Sadza · 29/12/2025 08:43

This is very hurtful on a number of levels. Having experienced similar on my in laws side of the family I can tell you that the repercussions down the line are interesting. The siblings no longer have any relationship with each other and the cousins don’t see each other, we also don’t remember the in laws kindly feeling like we were lied to and we seldom talk about them.
your parents will justify this and yes it is their money. However they need to understand that their actions will have consequences and it’s a heavy price.

Blizzardofleaves · 29/12/2025 08:51

Animatic · 29/12/2025 07:35

The point is , it does not matter how long and in which way the sister was supported. It is not like parents took food out of OP's children's mouthes.

I would strongly disagree.

The money given to OP’s sister would have been eventually divided between the siblings, and eventually trickled down to op’s children through inheritance.

A decade of financial support is an enormous amount of money/inheritance that has been spent already on OP’s sister and her dc.

OP’s children now WON’T benefit from that extra support now either. The money has been wasted on luxury holidays, cars and mortgage payments for a house her sister could not afford.

If OP’s dc struggle in the future as students or young adults they now will be deprived of a life changing amount of money.

I haven’t wanted to say this before, as op is feeling bad enough, but this could be the entire inheritance being whittled down to nothing and rerouted to her sister throughout the years.

Ds’’ children will benefit not only from all of the extra time, parental input and family money lavished on them throughout their lives, but also stand to keep that inheritance when the time comes through property, savings, and cars etc that OP’s dc have not had.

It is grossly, grossly unfair.

I also suspect there will be more discoveries to come. House deposits, savings for dc, wedding costs, debt in younger years. It’s perfectly possible this is just the very tip of the iceberg, and that’s more likely than not.

They may also decide to pay their GC university costs, first cars etc. it’s hard to see how this won’t severely impact OP’s children tbh.

Unless op’s parents are billionaires, which they aren’t, as op described them as ‘comfortable’. It’s staggeringly unfair, and her parents did not indicate they intend to ensure equality at the end, quite the reverse. They are limbering up to paint op as the unreasonable one I suspect for not wanting ‘the best’ for her sister. It’s very very dishonest. It is pure favouritism and of course it will affect the children, it already has.

Wafflesandcrepes · 29/12/2025 08:58

Radiator981 · 29/12/2025 08:24

This is our situation and we know that SIL’s husband earns a ridiculous amount of money (equity partner) but she still feigns poverty! Their lifestyle is phenomenal.

Yep. Similar situation here and MIL will bawl her eyes out to me saying SIL and BIL have “no money”, her daughter has “no clothes” and things are “terrible” for them. It could be that OP’s parents are similar: professional worriers with little resilience.
================================
■ Written tasks
1. In the forum thread about parents financially supporting a sister, print the passage from "The point is" to "and her dc.".
2. Condense the paragraph in the forum thread beginning "Unless op's parents are billionaires" into two or three sentences, keeping its main points.
3. List every username that appears in the forum thread.

■ Source data
================================
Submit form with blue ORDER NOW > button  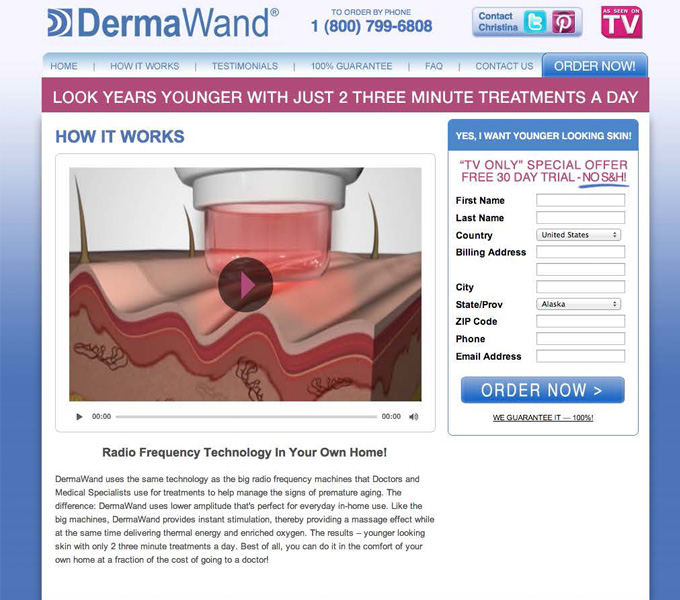(x=543, y=390)
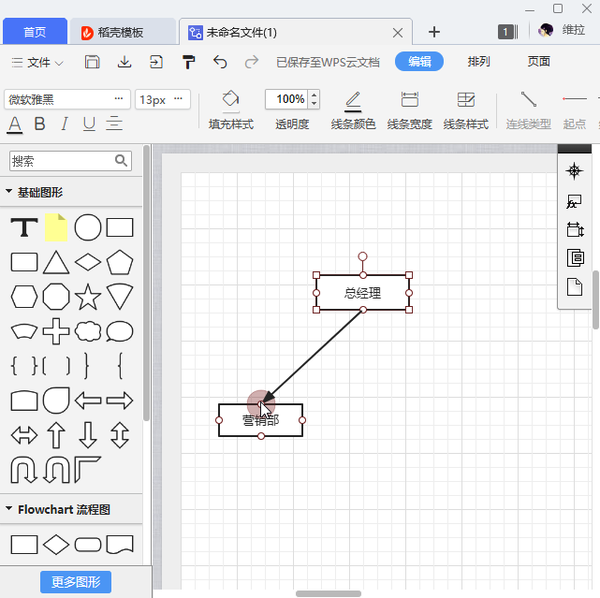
================================
■ Full solutions
1.
The point is , it does not matter how long and in which way the sister was supported. It is not like parents took food out of OP's children's mouthes.

I would strongly disagree.

The money given to OP’s sister would have been eventually divided between the siblings, and eventually trickled down to op’s children through inheritance.

A decade of financial support is an enormous amount of money/inheritance that has been spent already on OP’s sister and her dc.

2. OP described her parents as "comfortable," not billionaires, so the arrangement is staggeringly unfair, and the parents have not said they will make things equal at the end. The writer suspects they are preparing to paint OP as unreasonable for not wanting "the best" for her sister. The writer calls this dishonest, pure favoritism that will affect the children and already has.

3.
- Sadza
- Blizzardofleaves
- Animatic
- Wafflesandcrepes
- Radiator981